Problem to work on ▸
Only the lines from the one containing "This screenshot has width=1008, height=772." through the end of the listing belong in the answer, repeated exactly, with no pictures.

Extracted material ▸
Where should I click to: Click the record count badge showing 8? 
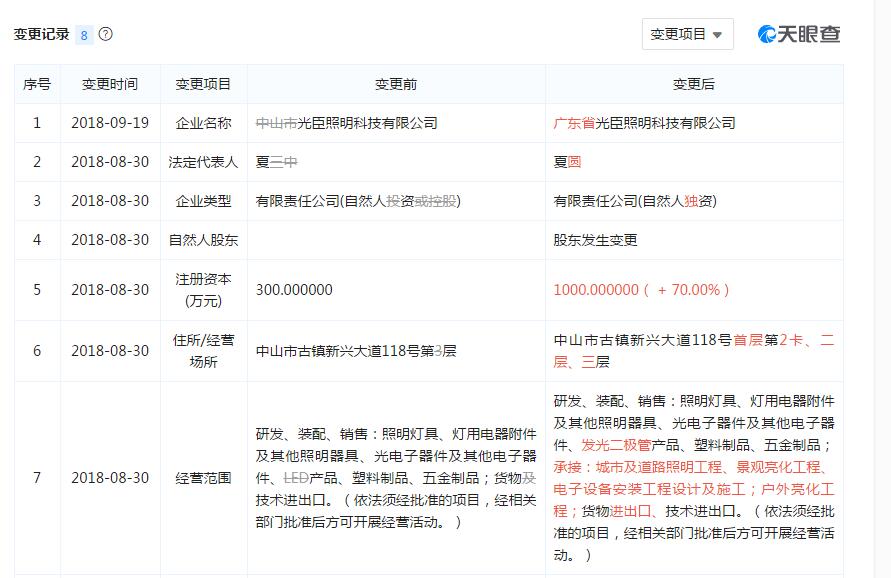pos(84,35)
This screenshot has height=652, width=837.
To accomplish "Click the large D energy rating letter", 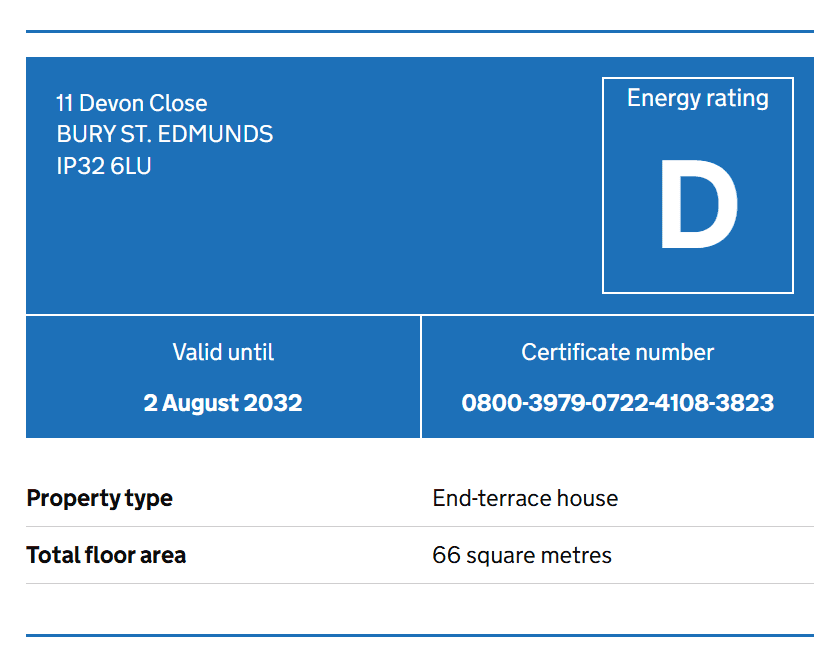I will pyautogui.click(x=699, y=205).
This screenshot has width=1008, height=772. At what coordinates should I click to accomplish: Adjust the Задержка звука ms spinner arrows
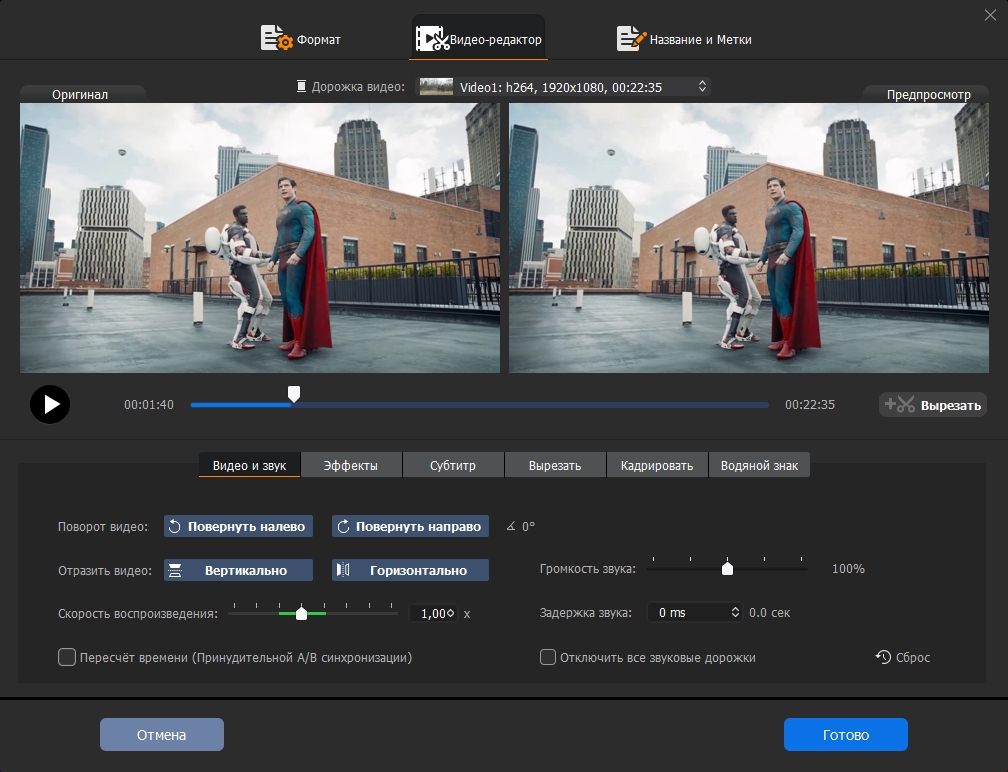point(736,612)
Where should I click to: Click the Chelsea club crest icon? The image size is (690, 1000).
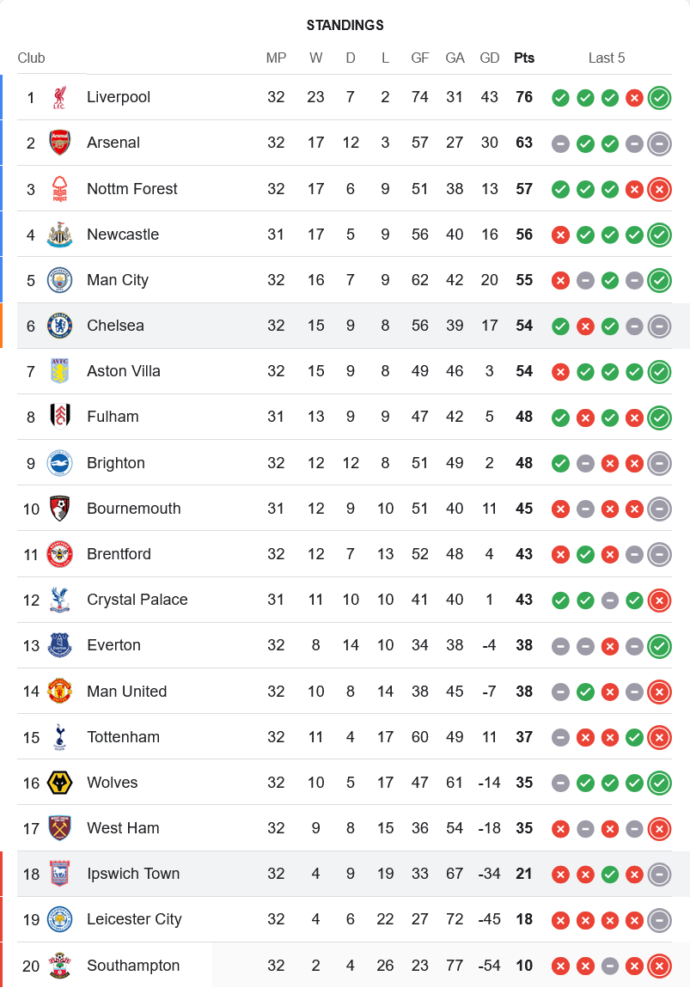[60, 326]
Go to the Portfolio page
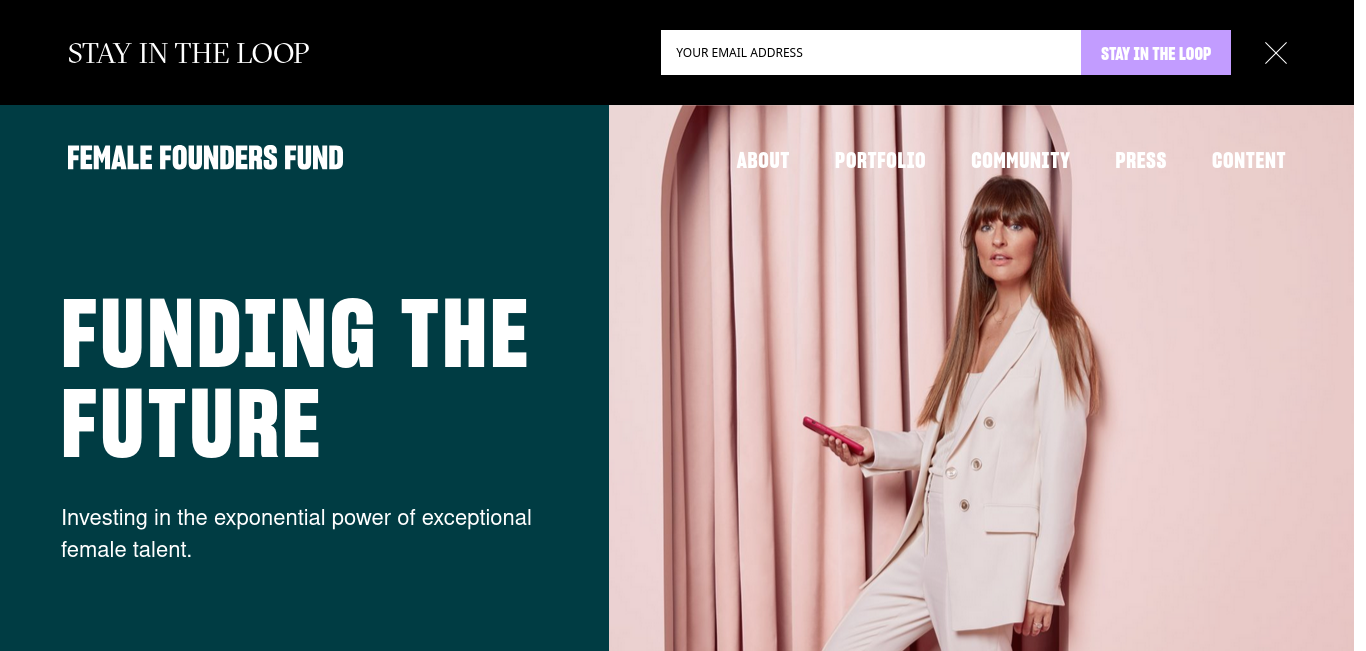The width and height of the screenshot is (1366, 651). pyautogui.click(x=880, y=160)
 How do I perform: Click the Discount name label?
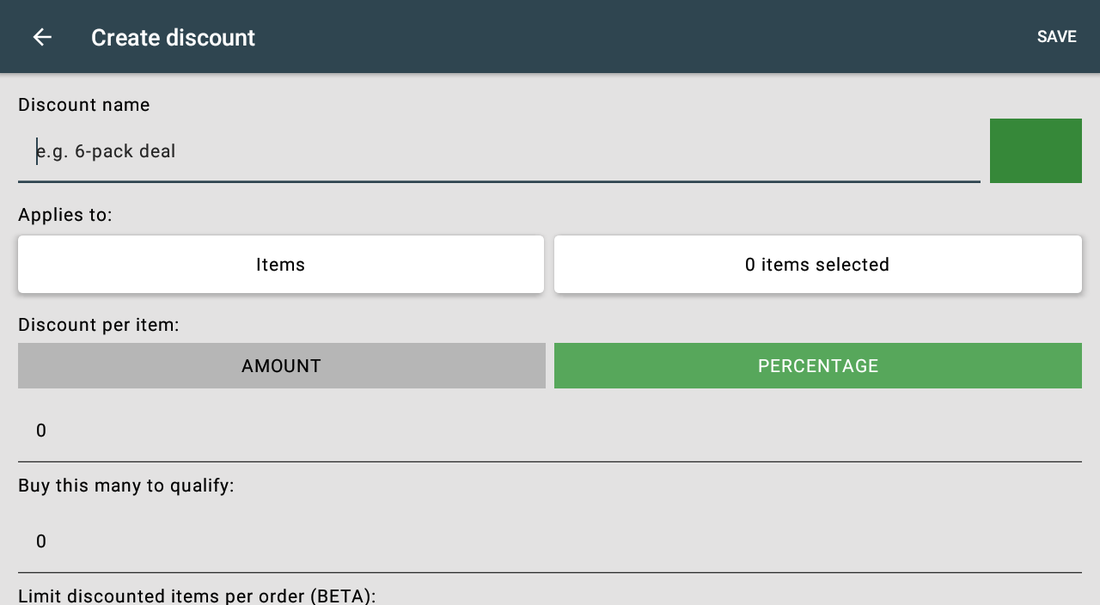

Answer for the task ▸
This screenshot has width=1008, height=772. At what coordinates should I click to accomplish: Adjust the Задержка звука ms spinner arrows
point(736,612)
Where should I click to: Click the Chelsea club crest icon? The image size is (690, 1000).
[60, 326]
Go to the Portfolio page
The width and height of the screenshot is (1366, 651). pyautogui.click(x=880, y=160)
 How do I perform: Click the Discount name label?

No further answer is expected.